(Pixel coordinate grounding data)
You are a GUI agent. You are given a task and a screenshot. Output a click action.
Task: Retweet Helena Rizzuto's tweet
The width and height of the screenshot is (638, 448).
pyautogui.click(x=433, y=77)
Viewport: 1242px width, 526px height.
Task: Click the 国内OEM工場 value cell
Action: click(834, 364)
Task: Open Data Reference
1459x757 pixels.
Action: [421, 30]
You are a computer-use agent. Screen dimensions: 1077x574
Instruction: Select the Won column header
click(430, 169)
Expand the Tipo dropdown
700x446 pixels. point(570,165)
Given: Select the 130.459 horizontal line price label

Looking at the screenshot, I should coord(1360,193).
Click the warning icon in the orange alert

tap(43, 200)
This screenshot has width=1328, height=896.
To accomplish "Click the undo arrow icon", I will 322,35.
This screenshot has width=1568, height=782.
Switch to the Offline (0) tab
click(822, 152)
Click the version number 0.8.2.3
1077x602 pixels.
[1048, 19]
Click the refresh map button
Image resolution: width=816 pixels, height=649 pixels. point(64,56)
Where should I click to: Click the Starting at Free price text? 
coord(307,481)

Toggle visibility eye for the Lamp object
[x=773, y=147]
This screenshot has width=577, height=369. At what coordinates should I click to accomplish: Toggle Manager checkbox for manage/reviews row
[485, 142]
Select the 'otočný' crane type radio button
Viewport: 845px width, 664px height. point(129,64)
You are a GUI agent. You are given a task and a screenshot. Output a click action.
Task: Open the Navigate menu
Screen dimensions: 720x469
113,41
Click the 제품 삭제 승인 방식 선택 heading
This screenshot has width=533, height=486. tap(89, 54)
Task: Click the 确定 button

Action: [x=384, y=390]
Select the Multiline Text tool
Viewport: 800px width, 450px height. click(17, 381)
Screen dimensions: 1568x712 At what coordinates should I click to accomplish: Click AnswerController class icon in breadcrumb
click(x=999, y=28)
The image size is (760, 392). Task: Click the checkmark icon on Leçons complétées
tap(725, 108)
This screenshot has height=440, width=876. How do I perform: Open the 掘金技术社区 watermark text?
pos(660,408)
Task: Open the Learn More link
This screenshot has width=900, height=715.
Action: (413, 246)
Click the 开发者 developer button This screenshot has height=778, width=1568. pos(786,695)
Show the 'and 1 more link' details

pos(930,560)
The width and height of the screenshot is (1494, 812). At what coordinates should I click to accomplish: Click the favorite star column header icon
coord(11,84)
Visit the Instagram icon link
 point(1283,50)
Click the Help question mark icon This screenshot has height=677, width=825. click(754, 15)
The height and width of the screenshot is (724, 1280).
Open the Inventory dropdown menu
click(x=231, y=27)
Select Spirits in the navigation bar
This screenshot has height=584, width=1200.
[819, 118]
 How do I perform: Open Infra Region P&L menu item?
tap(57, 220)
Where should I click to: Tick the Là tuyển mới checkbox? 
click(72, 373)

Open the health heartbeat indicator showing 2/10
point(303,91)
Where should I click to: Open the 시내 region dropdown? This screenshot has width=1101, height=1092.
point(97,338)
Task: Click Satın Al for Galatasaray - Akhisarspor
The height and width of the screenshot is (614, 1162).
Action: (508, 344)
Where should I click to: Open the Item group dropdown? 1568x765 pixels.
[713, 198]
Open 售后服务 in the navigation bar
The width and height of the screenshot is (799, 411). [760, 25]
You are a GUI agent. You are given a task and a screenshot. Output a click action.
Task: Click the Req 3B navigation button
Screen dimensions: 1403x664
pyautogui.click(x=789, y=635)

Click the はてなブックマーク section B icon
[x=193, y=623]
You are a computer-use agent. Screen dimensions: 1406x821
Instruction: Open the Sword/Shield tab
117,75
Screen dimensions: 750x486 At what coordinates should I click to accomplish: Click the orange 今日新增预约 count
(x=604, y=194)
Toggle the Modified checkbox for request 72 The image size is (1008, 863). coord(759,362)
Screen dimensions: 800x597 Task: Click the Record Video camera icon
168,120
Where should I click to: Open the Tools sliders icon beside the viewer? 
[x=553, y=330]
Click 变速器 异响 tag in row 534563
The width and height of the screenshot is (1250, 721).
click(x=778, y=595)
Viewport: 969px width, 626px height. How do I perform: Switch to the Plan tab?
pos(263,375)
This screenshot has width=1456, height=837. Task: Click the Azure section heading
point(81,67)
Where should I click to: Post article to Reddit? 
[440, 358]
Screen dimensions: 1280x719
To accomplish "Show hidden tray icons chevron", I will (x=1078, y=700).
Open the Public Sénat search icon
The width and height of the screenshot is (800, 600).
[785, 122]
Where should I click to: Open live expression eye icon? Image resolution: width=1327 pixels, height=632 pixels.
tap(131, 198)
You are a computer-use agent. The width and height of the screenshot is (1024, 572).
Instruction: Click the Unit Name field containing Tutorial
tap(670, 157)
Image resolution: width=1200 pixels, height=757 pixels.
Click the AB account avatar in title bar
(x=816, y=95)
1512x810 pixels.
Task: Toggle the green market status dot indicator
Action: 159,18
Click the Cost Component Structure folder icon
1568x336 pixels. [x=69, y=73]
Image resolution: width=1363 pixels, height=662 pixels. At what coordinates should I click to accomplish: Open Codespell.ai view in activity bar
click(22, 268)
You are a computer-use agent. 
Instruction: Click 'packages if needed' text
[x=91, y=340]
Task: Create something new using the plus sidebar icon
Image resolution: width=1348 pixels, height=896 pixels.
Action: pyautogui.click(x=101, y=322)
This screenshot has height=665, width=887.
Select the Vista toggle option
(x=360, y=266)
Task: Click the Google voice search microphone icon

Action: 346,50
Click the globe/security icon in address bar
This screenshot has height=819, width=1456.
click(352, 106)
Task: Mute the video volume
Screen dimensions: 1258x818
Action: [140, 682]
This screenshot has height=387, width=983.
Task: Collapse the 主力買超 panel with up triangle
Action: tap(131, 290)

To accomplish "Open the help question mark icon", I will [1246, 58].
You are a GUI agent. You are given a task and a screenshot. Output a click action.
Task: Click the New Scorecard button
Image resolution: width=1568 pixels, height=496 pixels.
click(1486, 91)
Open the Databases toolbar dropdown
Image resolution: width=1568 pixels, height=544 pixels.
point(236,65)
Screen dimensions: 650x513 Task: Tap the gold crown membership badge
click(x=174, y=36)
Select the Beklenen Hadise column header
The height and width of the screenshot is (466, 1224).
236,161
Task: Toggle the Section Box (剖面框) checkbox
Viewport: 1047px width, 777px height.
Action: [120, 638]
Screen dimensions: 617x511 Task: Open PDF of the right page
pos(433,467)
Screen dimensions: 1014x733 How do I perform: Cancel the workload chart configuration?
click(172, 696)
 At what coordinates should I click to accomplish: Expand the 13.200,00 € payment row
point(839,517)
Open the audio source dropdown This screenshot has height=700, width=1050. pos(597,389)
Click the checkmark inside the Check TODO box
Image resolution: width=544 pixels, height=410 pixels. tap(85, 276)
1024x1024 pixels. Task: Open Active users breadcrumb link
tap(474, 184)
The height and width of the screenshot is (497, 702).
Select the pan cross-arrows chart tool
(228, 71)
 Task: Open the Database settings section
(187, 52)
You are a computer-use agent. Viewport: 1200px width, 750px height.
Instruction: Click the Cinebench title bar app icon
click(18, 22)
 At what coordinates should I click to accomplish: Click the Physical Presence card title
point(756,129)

▶ EXERCISE DESCRIPTION: Nothing may change. Retype all of the entries.

▶ PROBLEM SOLUTION:
You are a GUI agent. You are given a task and a screenshot. Output a click action.
Task: Retweet Helena Rizzuto's tweet
The width and height of the screenshot is (638, 448).
pyautogui.click(x=433, y=77)
Viewport: 1242px width, 526px height.
Task: Click the 国内OEM工場 value cell
Action: click(834, 364)
Task: Open Data Reference
1459x757 pixels.
Action: [421, 30]
You are a computer-use agent. Screen dimensions: 1077x574
Instruction: Select the Won column header
click(430, 169)
Expand the Tipo dropdown
700x446 pixels. point(570,165)
Given: Select the 130.459 horizontal line price label

Looking at the screenshot, I should coord(1360,193).
Click the warning icon in the orange alert

tap(43, 200)
This screenshot has width=1328, height=896.
To accomplish "Click the undo arrow icon", I will 322,35.
This screenshot has width=1568, height=782.
Switch to the Offline (0) tab
click(822, 152)
Click the version number 0.8.2.3
1077x602 pixels.
[1048, 19]
Click the refresh map button
Image resolution: width=816 pixels, height=649 pixels. point(64,56)
Where should I click to: Click the Starting at Free price text? 
coord(307,481)

Toggle visibility eye for the Lamp object
[x=773, y=147]
This screenshot has width=577, height=369. At what coordinates should I click to accomplish: Toggle Manager checkbox for manage/reviews row
[485, 142]
Select the 'otočný' crane type radio button
Viewport: 845px width, 664px height. point(129,64)
You are a GUI agent. You are given a task and a screenshot. Output a click action.
Task: Open the Navigate menu
Screen dimensions: 720x469
113,41
Click the 제품 삭제 승인 방식 선택 heading
This screenshot has width=533, height=486. tap(89, 54)
Task: Click the 确定 button

Action: [x=384, y=390]
Select the Multiline Text tool
Viewport: 800px width, 450px height. click(17, 381)
Screen dimensions: 1568x712 At what coordinates should I click to accomplish: Click AnswerController class icon in breadcrumb
click(x=999, y=28)
The image size is (760, 392). Task: Click the checkmark icon on Leçons complétées
tap(725, 108)
This screenshot has height=440, width=876. How do I perform: Open the 掘金技术社区 watermark text?
pos(660,408)
Task: Open the Learn More link
This screenshot has width=900, height=715.
Action: (413, 246)
Click the 开发者 developer button This screenshot has height=778, width=1568. pos(786,695)
Show the 'and 1 more link' details

pos(930,560)
The width and height of the screenshot is (1494, 812). At what coordinates should I click to accomplish: Click the favorite star column header icon
coord(11,84)
Visit the Instagram icon link
 point(1283,50)
Click the Help question mark icon This screenshot has height=677, width=825. click(754, 15)
The height and width of the screenshot is (724, 1280).
Open the Inventory dropdown menu
click(x=231, y=27)
Select Spirits in the navigation bar
This screenshot has height=584, width=1200.
[819, 118]
 How do I perform: Open Infra Region P&L menu item?
tap(57, 220)
Where should I click to: Tick the Là tuyển mới checkbox? 
click(72, 373)

Open the health heartbeat indicator showing 2/10
point(303,91)
Where should I click to: Open the 시내 region dropdown? This screenshot has width=1101, height=1092.
point(97,338)
Task: Click Satın Al for Galatasaray - Akhisarspor
The height and width of the screenshot is (614, 1162).
Action: (508, 344)
Where should I click to: Open the Item group dropdown? 1568x765 pixels.
[713, 198]
Open 售后服务 in the navigation bar
The width and height of the screenshot is (799, 411). [760, 25]
You are a GUI agent. You are given a task and a screenshot. Output a click action.
Task: Click the Req 3B navigation button
Screen dimensions: 1403x664
pyautogui.click(x=789, y=635)

Click the はてなブックマーク section B icon
[x=193, y=623]
You are a computer-use agent. Screen dimensions: 1406x821
Instruction: Open the Sword/Shield tab
117,75
Screen dimensions: 750x486 At what coordinates should I click to accomplish: Click the orange 今日新增预约 count
(x=604, y=194)
Toggle the Modified checkbox for request 72 The image size is (1008, 863). coord(759,362)
Screen dimensions: 800x597 Task: Click the Record Video camera icon
168,120
Where should I click to: Open the Tools sliders icon beside the viewer? 
[x=553, y=330]
Click 变速器 异响 tag in row 534563
The width and height of the screenshot is (1250, 721).
click(x=778, y=595)
Viewport: 969px width, 626px height. How do I perform: Switch to the Plan tab?
pos(263,375)
This screenshot has width=1456, height=837. Task: Click the Azure section heading
point(81,67)
Where should I click to: Post article to Reddit? 
[440, 358]
Screen dimensions: 1280x719
To accomplish "Show hidden tray icons chevron", I will (x=1078, y=700).
Open the Public Sénat search icon
The width and height of the screenshot is (800, 600).
[785, 122]
Where should I click to: Open live expression eye icon? Image resolution: width=1327 pixels, height=632 pixels.
tap(131, 198)
You are a computer-use agent. The width and height of the screenshot is (1024, 572).
Instruction: Click the Unit Name field containing Tutorial
tap(670, 157)
Image resolution: width=1200 pixels, height=757 pixels.
Click the AB account avatar in title bar
(x=816, y=95)
1512x810 pixels.
Task: Toggle the green market status dot indicator
Action: 159,18
Click the Cost Component Structure folder icon
1568x336 pixels. [x=69, y=73]
Image resolution: width=1363 pixels, height=662 pixels. At what coordinates should I click to accomplish: Open Codespell.ai view in activity bar
click(22, 268)
You are a computer-use agent. 
Instruction: Click 'packages if needed' text
[x=91, y=340]
Task: Create something new using the plus sidebar icon
Image resolution: width=1348 pixels, height=896 pixels.
Action: pyautogui.click(x=101, y=322)
This screenshot has height=665, width=887.
Select the Vista toggle option
(x=360, y=266)
Task: Click the Google voice search microphone icon

Action: 346,50
Click the globe/security icon in address bar
This screenshot has height=819, width=1456.
click(352, 106)
Task: Mute the video volume
Screen dimensions: 1258x818
Action: [140, 682]
This screenshot has height=387, width=983.
Task: Collapse the 主力買超 panel with up triangle
Action: tap(131, 290)

To accomplish "Open the help question mark icon", I will [1246, 58].
You are a GUI agent. You are given a task and a screenshot. Output a click action.
Task: Click the New Scorecard button
Image resolution: width=1568 pixels, height=496 pixels.
click(1486, 91)
Open the Databases toolbar dropdown
Image resolution: width=1568 pixels, height=544 pixels.
point(236,65)
Screen dimensions: 650x513 Task: Tap the gold crown membership badge
click(x=174, y=36)
Select the Beklenen Hadise column header
The height and width of the screenshot is (466, 1224).
236,161
Task: Toggle the Section Box (剖面框) checkbox
Viewport: 1047px width, 777px height.
Action: [120, 638]
Screen dimensions: 617x511 Task: Open PDF of the right page
pos(433,467)
Screen dimensions: 1014x733 How do I perform: Cancel the workload chart configuration?
click(172, 696)
 At what coordinates should I click to accomplish: Expand the 13.200,00 € payment row
point(839,517)
Open the audio source dropdown This screenshot has height=700, width=1050. pos(597,389)
Click the checkmark inside the Check TODO box
Image resolution: width=544 pixels, height=410 pixels. tap(85, 276)
1024x1024 pixels. Task: Open Active users breadcrumb link
tap(474, 184)
The height and width of the screenshot is (497, 702).
Select the pan cross-arrows chart tool
(228, 71)
 Task: Open the Database settings section
(187, 52)
You are a computer-use agent. Viewport: 1200px width, 750px height.
Instruction: Click the Cinebench title bar app icon
click(18, 22)
 At what coordinates should I click to accomplish: Click the Physical Presence card title
point(756,129)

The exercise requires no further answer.